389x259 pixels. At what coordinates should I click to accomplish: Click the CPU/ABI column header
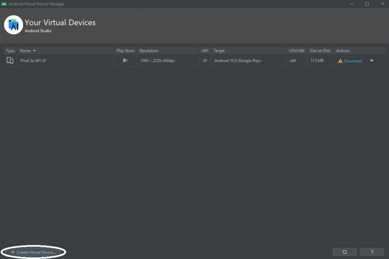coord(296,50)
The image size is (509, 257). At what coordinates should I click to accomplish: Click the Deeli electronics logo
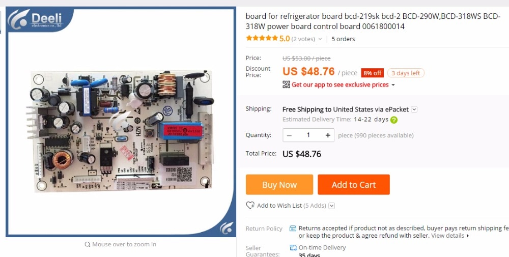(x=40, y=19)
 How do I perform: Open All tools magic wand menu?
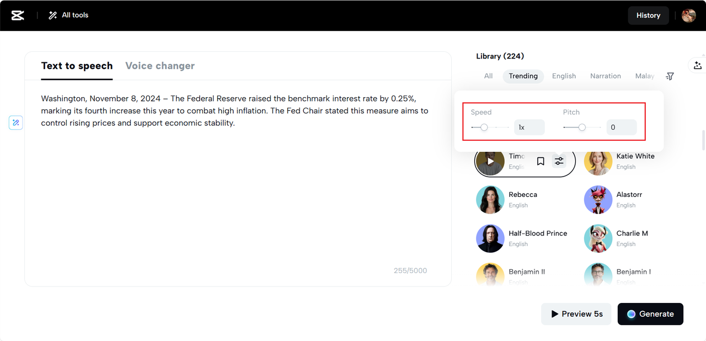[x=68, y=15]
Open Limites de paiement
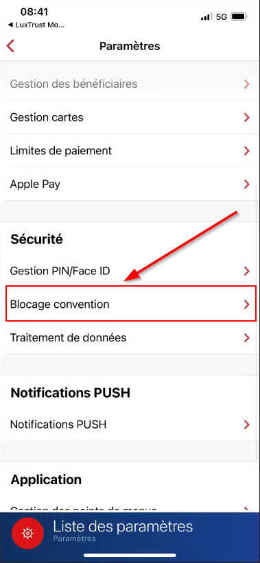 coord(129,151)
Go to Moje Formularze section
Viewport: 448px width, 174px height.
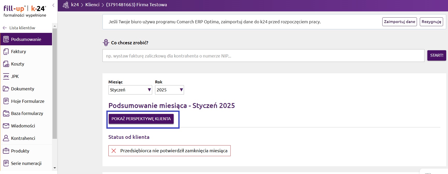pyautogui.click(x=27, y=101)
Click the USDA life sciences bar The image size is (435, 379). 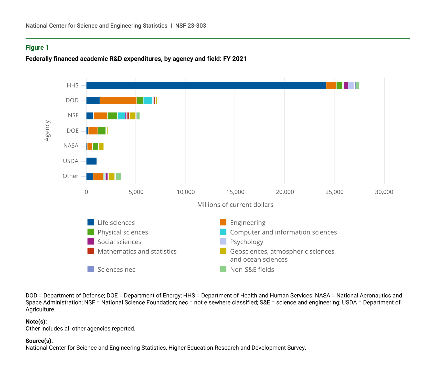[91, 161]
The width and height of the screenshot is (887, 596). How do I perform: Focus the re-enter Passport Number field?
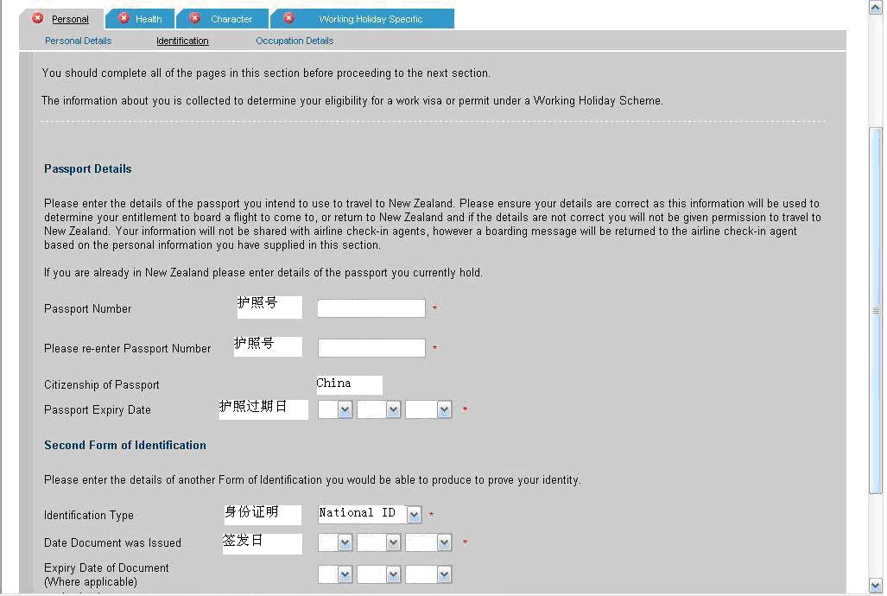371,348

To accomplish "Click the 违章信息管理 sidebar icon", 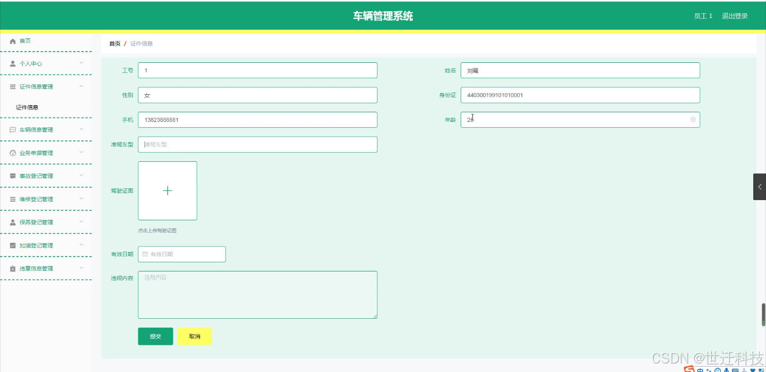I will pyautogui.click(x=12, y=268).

+++

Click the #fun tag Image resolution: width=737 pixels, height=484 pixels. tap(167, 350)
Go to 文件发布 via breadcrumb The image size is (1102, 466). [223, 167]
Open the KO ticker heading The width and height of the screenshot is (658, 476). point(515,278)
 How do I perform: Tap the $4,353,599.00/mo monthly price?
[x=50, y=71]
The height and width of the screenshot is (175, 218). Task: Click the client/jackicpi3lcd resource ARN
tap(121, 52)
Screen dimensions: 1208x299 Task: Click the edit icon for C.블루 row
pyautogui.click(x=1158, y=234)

+++

## Assignment
Write out, word for word, the stretch of entries that begins at the line with "389x259 pixels. At" and ends at the line with "Go to Moje Formularze section". Pictures do not belong in it.

## Response below
389x259 pixels. At what coordinates should I click to accomplish: Click the CPU/ABI column header
coord(296,50)
The image size is (509, 257). At what coordinates should I click to accomplish: Click the Deeli electronics logo
(x=40, y=19)
 How do I perform: Open All tools magic wand menu?
[x=68, y=15]
Open Limites de paiement
 coord(129,151)
Go to Moje Formularze section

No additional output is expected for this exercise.